県警生活安全企画課によると、昨年は還付金詐欺の被害が1~3月には認知されず、年間件数は11件、被害額は850万円だった。今年1月から増加傾向がみられ、特に3月は認知件数8件、被害額約700万円と激増した。60歳以上の女性の被害が目立つという。
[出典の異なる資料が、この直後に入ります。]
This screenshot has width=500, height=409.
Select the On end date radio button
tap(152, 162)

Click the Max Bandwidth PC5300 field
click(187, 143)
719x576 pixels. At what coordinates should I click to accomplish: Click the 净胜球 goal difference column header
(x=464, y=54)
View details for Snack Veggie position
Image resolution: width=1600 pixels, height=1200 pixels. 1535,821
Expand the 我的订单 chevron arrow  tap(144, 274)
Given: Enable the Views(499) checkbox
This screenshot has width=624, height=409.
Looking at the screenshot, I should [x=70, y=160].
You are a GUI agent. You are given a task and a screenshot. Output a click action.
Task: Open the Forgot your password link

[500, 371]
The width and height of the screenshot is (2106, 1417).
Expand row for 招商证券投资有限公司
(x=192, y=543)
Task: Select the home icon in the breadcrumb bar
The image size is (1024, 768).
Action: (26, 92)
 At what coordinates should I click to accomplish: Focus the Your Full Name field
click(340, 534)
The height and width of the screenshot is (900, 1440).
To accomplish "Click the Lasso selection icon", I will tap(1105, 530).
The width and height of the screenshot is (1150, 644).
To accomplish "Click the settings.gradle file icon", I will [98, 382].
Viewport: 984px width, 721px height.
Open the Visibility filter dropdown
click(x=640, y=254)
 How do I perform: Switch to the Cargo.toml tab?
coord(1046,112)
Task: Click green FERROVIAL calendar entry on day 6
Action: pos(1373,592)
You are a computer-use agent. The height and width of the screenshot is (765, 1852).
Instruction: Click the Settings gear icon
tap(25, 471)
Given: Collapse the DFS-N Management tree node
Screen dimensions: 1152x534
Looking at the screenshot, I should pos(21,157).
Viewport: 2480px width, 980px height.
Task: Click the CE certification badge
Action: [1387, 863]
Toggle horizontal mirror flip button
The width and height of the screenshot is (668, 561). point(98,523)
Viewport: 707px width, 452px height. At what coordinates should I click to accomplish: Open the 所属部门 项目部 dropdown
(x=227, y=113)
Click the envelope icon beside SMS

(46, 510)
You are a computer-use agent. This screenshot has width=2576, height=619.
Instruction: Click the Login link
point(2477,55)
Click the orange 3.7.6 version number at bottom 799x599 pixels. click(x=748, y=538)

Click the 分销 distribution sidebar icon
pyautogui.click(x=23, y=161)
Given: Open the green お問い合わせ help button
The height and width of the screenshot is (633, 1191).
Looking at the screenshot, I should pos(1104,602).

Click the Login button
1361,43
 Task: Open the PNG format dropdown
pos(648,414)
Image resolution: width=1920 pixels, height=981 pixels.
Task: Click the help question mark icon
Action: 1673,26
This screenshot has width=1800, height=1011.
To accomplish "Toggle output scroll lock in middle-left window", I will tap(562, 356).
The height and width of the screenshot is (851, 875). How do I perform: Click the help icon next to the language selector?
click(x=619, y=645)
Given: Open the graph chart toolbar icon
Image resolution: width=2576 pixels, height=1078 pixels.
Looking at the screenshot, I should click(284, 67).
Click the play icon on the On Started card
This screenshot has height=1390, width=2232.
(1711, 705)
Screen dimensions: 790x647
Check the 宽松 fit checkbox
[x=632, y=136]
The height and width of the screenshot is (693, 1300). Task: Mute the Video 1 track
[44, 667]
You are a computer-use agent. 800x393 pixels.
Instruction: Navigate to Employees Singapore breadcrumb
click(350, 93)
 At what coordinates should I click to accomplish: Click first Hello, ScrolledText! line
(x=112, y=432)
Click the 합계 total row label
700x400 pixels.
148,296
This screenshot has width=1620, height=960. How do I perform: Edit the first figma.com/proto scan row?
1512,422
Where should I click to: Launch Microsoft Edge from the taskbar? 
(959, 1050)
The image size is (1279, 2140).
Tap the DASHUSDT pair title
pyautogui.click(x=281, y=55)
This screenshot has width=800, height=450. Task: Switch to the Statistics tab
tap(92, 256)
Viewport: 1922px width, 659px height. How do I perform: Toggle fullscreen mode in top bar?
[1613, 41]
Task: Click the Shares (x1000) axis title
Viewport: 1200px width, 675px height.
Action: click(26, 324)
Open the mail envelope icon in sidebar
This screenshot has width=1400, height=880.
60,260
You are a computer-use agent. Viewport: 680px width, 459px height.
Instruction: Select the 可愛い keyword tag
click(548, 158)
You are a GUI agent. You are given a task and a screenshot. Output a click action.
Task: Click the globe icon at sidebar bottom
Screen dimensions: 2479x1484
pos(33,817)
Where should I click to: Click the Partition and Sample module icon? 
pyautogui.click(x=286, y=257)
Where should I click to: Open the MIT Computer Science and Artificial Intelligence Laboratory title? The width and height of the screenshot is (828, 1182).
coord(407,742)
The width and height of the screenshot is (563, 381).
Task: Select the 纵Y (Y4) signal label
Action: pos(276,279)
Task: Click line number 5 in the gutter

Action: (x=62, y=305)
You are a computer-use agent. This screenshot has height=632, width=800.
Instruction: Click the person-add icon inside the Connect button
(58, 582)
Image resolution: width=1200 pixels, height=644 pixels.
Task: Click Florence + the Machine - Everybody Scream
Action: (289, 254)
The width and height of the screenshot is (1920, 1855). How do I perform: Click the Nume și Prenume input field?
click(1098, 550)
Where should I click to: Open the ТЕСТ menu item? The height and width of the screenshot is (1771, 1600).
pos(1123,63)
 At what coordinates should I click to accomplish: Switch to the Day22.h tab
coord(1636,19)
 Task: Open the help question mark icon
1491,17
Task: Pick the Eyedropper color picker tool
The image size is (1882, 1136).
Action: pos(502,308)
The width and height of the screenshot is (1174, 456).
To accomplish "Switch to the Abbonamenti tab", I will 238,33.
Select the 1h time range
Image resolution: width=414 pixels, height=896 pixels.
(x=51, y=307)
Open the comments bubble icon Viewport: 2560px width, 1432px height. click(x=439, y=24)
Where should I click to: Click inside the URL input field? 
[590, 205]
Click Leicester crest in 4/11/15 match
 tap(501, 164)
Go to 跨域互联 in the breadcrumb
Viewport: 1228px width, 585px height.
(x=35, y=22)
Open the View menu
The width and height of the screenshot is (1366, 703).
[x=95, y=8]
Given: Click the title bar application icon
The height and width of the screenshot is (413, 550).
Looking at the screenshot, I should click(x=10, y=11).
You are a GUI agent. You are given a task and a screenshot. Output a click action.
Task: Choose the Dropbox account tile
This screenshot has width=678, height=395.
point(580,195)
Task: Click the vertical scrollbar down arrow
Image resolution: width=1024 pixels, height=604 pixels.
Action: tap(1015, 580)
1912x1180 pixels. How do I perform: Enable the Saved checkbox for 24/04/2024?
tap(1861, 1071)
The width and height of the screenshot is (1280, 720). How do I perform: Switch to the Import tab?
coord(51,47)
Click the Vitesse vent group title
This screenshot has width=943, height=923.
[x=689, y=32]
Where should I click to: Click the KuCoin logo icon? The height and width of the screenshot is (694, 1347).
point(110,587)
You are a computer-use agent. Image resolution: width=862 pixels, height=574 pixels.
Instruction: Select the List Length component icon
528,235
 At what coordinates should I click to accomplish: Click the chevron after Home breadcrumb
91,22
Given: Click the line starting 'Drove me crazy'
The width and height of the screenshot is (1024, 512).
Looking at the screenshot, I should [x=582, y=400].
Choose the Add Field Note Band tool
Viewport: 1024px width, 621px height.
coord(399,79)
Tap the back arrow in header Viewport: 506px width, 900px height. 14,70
同課の脇屋栄・安全安心推進室長は「携帯電話で通話しながらATMを操作する人を見かけたら、すぐに警察などに連絡してほしい」と呼びかけている。
被害の増加を受け、新潟西署は1日、第四北越銀行内野支店(新潟市西区)で、来店客にチラシなどを配り、還付金詐欺への注意を促した。同署管内では、今年はまだ被害が確認されていないが、県内の被害状況を踏まえ、西区役所とともに被害防止の広報活動を実施した。チラシを受け取った男性(75)は「月に3、4回は怪しい電話がある。親族もだまされかけたことがあるので、家族にも気をつけるように話しておきたい」と話した。